Qantas slashes overseas flights
Qantas has slashed the capacity of its international flights by almost a quarter for the next six months due to the coronavirus impact.
There will be fewer Qantas and Jetstar flights, and smaller planes, travelling to Asia, the US, the UK and New Zealand, until mid-September as fewer people want to fly.
The changes reduce capacity by 23 per cent compared to the same period last year.
The decision means 38 planes will be grounded.
Flights to Asia are most affected. Capacity for this continent will be reduced by 31 per cent.
The US is the next-most affected destination - a 19 per cent cut.
Qantas will contact affected customers and offer alternative flights.
Chief executive Alan Joyce said there had been a sharp drop in bookings over the last fortnight for international flights.
He said the business was trying to reduce costs while giving certainty to customers.
The reduced flight schedule means more than 2,000 workers will not be needed.
To avoid redundancies, staff will be asked to take leave.
"We'll be trying to pull every lever that we can to make sure that the group gets through this," he said.

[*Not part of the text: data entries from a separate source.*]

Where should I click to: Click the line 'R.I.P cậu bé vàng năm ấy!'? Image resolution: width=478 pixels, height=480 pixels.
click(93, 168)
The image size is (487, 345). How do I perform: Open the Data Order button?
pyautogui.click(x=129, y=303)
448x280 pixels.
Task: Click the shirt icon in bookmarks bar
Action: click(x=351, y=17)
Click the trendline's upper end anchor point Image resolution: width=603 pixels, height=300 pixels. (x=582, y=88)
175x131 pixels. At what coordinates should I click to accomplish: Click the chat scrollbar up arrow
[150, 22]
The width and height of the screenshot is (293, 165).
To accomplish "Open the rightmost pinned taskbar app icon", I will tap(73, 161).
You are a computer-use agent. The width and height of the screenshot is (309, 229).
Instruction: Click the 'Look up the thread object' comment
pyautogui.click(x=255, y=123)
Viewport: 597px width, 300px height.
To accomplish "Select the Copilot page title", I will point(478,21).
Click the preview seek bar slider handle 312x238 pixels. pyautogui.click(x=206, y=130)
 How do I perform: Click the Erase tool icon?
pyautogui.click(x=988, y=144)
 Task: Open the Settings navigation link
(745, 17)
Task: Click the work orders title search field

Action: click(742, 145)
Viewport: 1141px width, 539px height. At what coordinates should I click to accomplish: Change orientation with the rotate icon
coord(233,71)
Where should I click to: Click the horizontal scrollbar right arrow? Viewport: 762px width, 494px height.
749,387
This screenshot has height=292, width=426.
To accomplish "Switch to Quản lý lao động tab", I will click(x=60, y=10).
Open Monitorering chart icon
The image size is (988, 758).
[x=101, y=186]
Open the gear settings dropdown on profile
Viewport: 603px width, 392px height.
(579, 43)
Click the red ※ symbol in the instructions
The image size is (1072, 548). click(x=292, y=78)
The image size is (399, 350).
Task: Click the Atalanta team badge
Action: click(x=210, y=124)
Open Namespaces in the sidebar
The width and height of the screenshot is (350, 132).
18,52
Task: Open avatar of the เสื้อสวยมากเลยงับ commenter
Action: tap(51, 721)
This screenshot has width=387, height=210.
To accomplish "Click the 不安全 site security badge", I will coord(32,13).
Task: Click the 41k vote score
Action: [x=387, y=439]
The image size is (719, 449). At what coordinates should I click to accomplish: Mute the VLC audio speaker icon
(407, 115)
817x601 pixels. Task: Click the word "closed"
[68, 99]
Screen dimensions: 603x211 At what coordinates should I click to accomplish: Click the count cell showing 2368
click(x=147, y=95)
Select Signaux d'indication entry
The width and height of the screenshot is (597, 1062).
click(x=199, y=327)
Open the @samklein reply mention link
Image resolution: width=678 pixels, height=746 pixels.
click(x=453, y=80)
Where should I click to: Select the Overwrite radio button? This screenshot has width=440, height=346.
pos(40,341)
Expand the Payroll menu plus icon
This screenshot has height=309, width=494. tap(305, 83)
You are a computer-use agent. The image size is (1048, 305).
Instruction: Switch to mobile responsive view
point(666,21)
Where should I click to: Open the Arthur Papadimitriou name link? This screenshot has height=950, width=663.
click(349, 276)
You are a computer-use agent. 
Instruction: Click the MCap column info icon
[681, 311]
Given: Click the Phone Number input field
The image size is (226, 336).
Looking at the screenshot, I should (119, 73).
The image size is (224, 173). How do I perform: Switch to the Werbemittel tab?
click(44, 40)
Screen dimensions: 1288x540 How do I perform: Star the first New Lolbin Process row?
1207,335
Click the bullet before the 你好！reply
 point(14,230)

Airlines across the world have cancelled many flights. Tourists have delayed travel, and some countries such as Australia have banned people arriving from nations highly-affected by the virus.
Qantas has reduced domestic flight capacity by five per cent.
Mr Joyce will not take a salary for the remainder of the financial year as the airline tries to limit costs.
His peers will accept similar reductions.
Chairman Richard Goyder will take no fees, while group executive management will take a 30 per cent pay cut and board members will accept a 30 per cent reduction in fees.
Management will not receive bonuses, and non-essential recruitment and consulting has been postponed.
"However. we want a commitment that Qantas will reimburse its workforce with extra leave when the business returns to full health," he said.
"It is not reasonable to ask Qantas ground staff, baggage handlers and flight attendants to take a hit without also asking shareholders to sacrifice dividends."
Mr Kaine said the airline should also commit to no further outsourcing and agree to maximise the hours of its permanent workforce.
Mr Joyce said he expected lower demand to continue for several months and that the business would record a loss for its last quarter.
The board has cancelled an off-market share buyback, which was announced in February.
Qantas shares were up 2.4 per cent to trade at $4.24 at 12:15pm AEDT.